Determines nodes around node which can be rewritten.

Parameters:
  • g – is a GraphBuilderPatternOptimization, it holds all the existing nodes, is able to return any information about type, shape, the node before, the node after another one.

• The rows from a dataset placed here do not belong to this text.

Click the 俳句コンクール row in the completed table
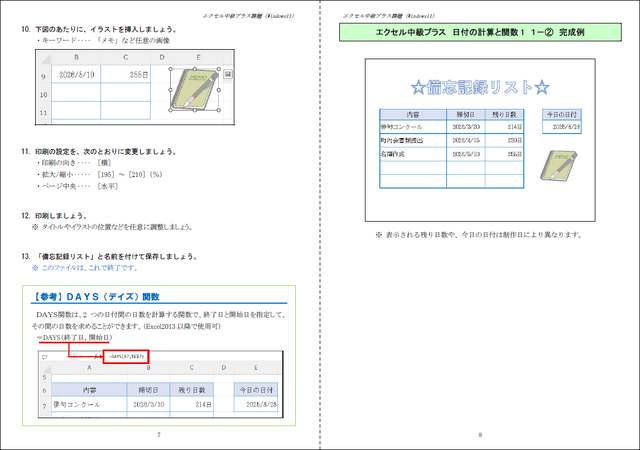(402, 128)
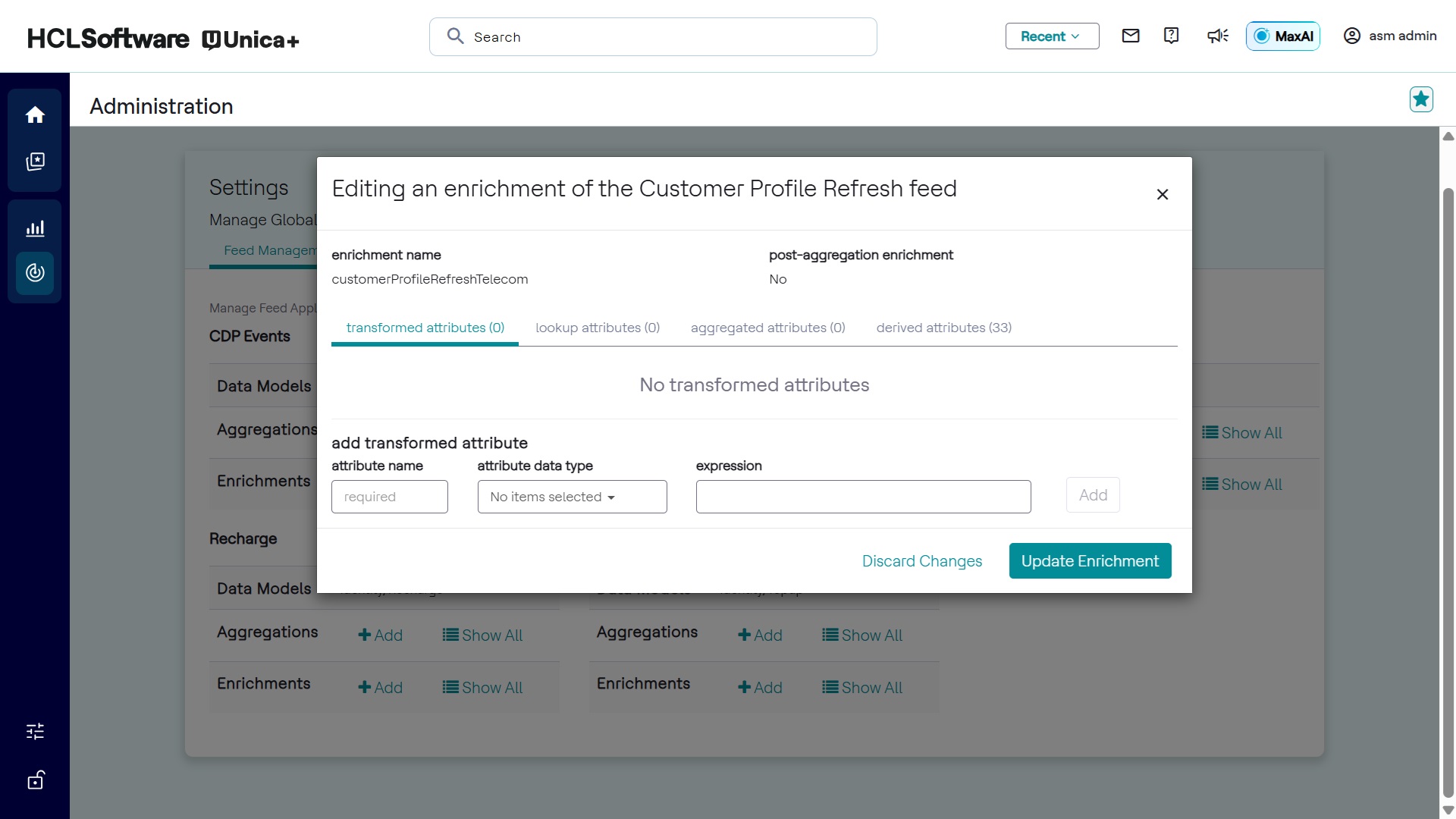The image size is (1456, 819).
Task: Switch to derived attributes (33) tab
Action: point(943,328)
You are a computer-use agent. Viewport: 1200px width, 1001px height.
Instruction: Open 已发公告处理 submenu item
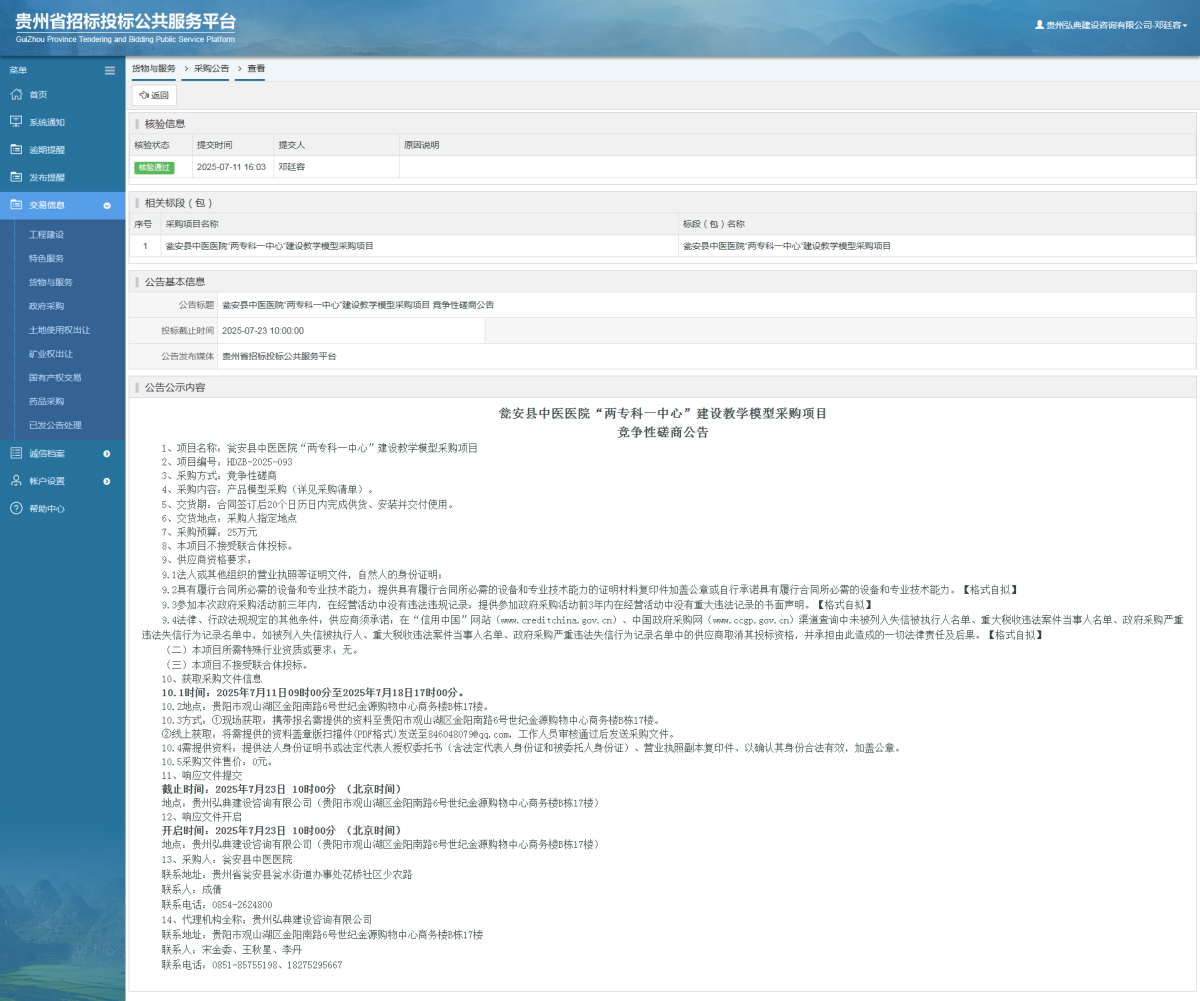pos(55,425)
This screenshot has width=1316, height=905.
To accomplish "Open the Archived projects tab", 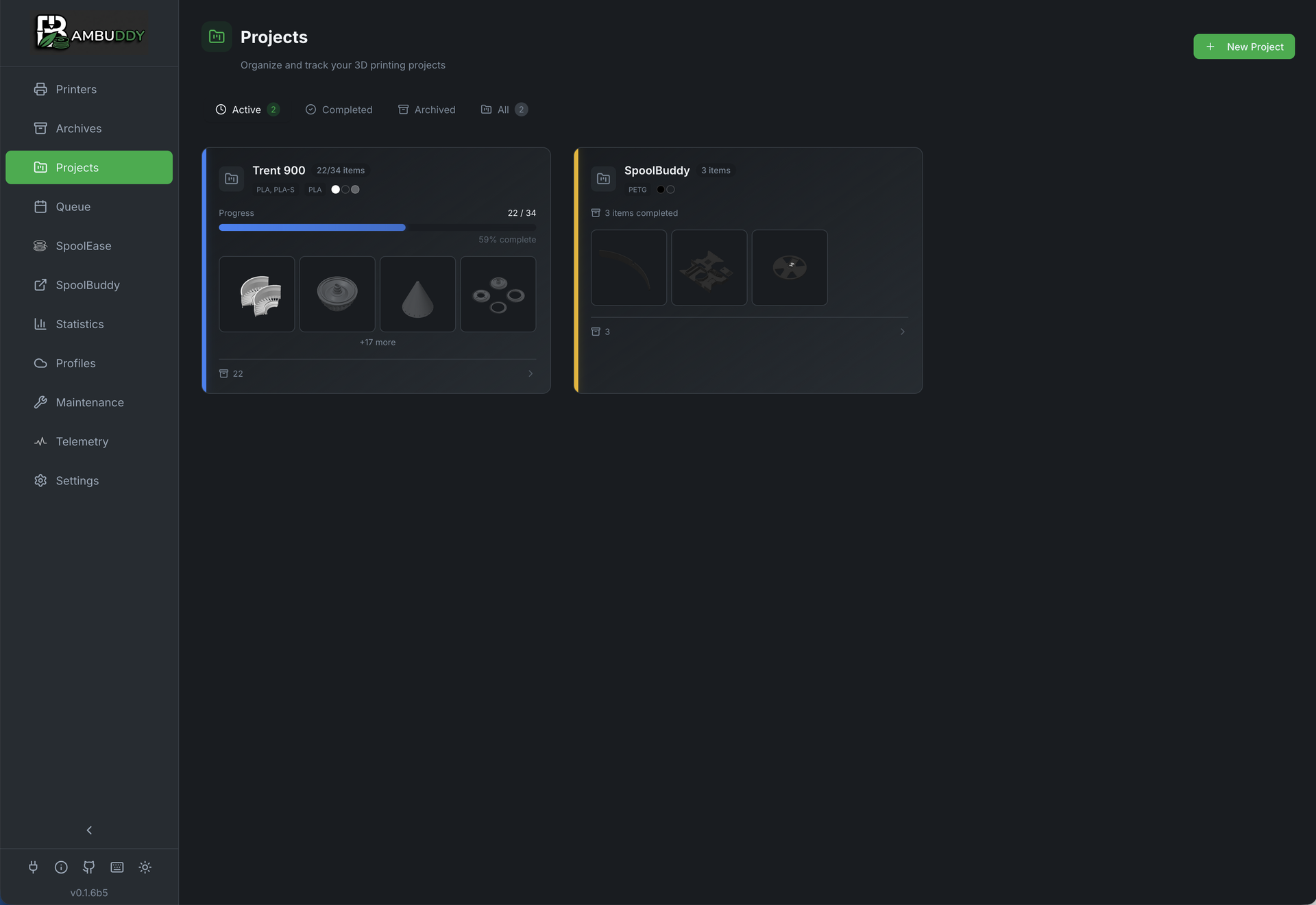I will coord(426,109).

  • node – the matching must determine if some nodes around this one are part of set of nodes this pattern optimizer can rewrite. From there, the function explores wherever it needs, checking any condition it needs.

  • matched – usually unused, it returns of nodes already matching a pattern

The method must not modify the graph. The method returns None if no match is found or an instance of class MatchResult. It must contain:

  • a list of nodes involved in the rewriting. It does not mean all of them will be removed but all of them are needed to do the rewriting and must not be impacted by other pattern optimizer.

  • A function doing the rewriting (usually method apply of the pattern class).

  • An existing node where the rewritten nodes can be inserted. Knowing it makes it faster to rewriter. If not specified, the optimizer will automatically determine the position of the new nodes.